Perhaps. Absent evidence, I'm not sure what, or even whether you hope to communicate.

I presented my reasons.

Nope not a "non-sequitur of unrelated premises" as that was the reason you stated. Though I did expect that wasn't actually the reason. So the "non-sequitur of unrelated premises" remains yours as does the pretend equivocation.

Evidently you have learned nothing from your "says nothing about example" as you continue to try to just pawn off your own assumptions to others.

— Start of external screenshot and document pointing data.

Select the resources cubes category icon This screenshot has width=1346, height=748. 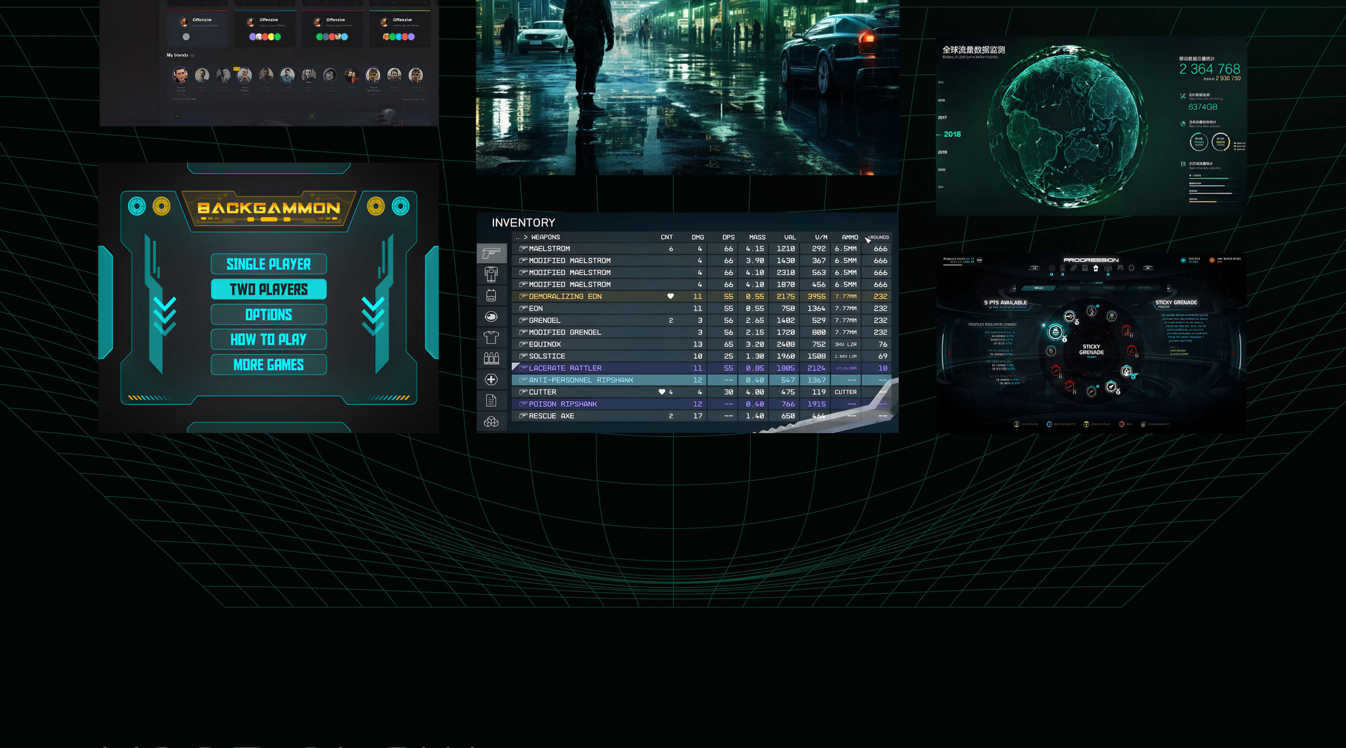pos(491,422)
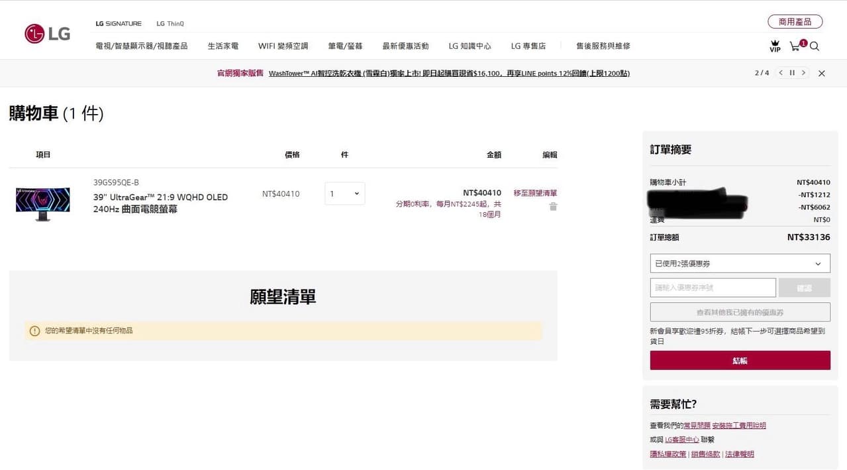Open 電視/智慧顯示器/視聽產品 menu
The width and height of the screenshot is (847, 470).
142,46
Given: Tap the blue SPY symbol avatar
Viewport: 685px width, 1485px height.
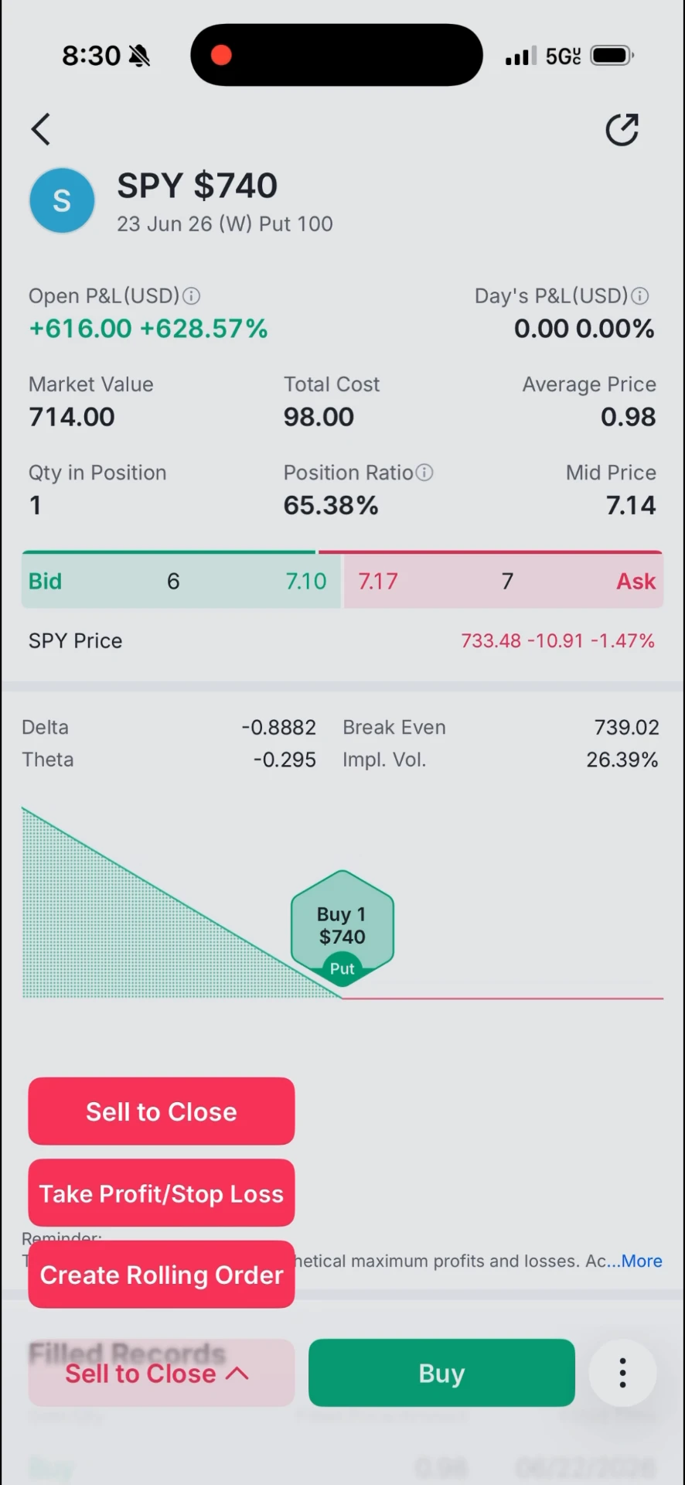Looking at the screenshot, I should point(62,200).
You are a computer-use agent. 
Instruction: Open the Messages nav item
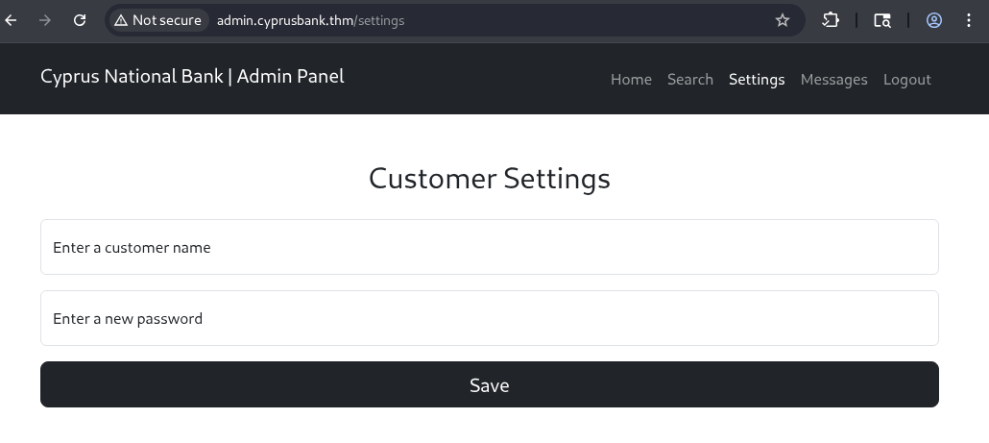point(833,80)
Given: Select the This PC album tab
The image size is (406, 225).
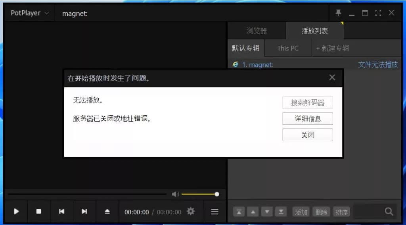Looking at the screenshot, I should [x=288, y=48].
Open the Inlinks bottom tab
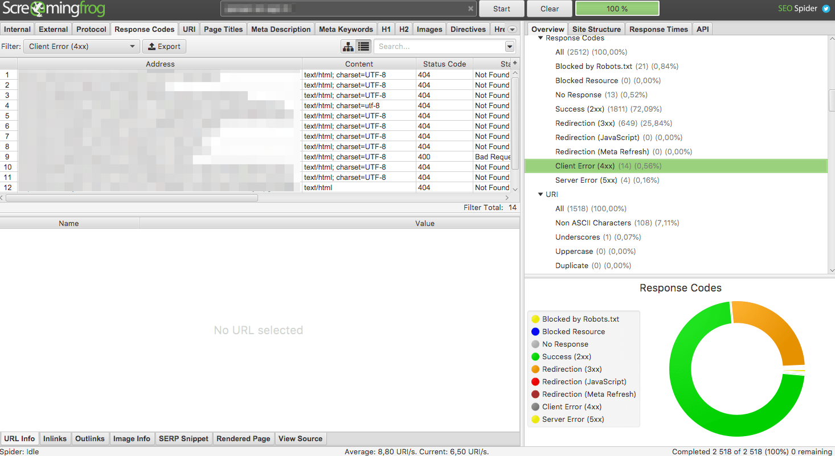835x456 pixels. pos(55,439)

Sure I'll present something plausible, you just don't want to provide examples of your claim and will make up any excuse you can instead of simply stating that fact. You came here for criticism, now you don't want it, fine, it's no skin off anyone's nose but yours.

Fair enough.
 
As rhetorical devices go, name-dropping is pretty lame. The following example has more to do with crackpot mathematics, crackpot logic, and crackpot philosophy than with crackpot physics, but the perpetrator believes this all has something to do with undocumented assumptions in physics, which he believes to be a major risk.

In PM we call them undocumented assumptions, physics is not where such problems would come up because physics doesn't analyze strategic organizational risk from a perspective of administration (of a physics research portfolio).

The existence of the risk was not identified by either PM or physics groups. It was philosophy of science people, as you listed earlier. Quine's justification for his underdetermination theory showed that "no matter how much data comes in, it doesn't force us to a unique theory". If any web of belief we have can be adjusted to remain intact despite any falsifying evidence, it becomes very difficult to formally demonstrate one theory (Zeus) is better or worse at explaining falling than a theory of gravity. Instead, we apply informal "simplicity" like Occam, and "conservatism", which lead to complex issues for theory assessment, and the error bars go way up for these assessments.

What I'm calling undocumented assumptions would be things Quine, James Burke (Connections, the Day the Universe Changed), and others point out with the example of geo-centrists before Copernicus. Those pre-Copenicans made zillions of calculations measurements, and observations, but these were made with an assumption underlying a very large web of belief they all shared - their paradigm.

I don't side with either of the radical positions adopted in the controversy that Quine generated, but the debates still going on now suggest to me a) this is generally accepted in that community as being a real problem, and b) we may consider the jury still out on the details.

If there is a more proper interpretation of this history, I'd like to know what exactly you'd propose and why.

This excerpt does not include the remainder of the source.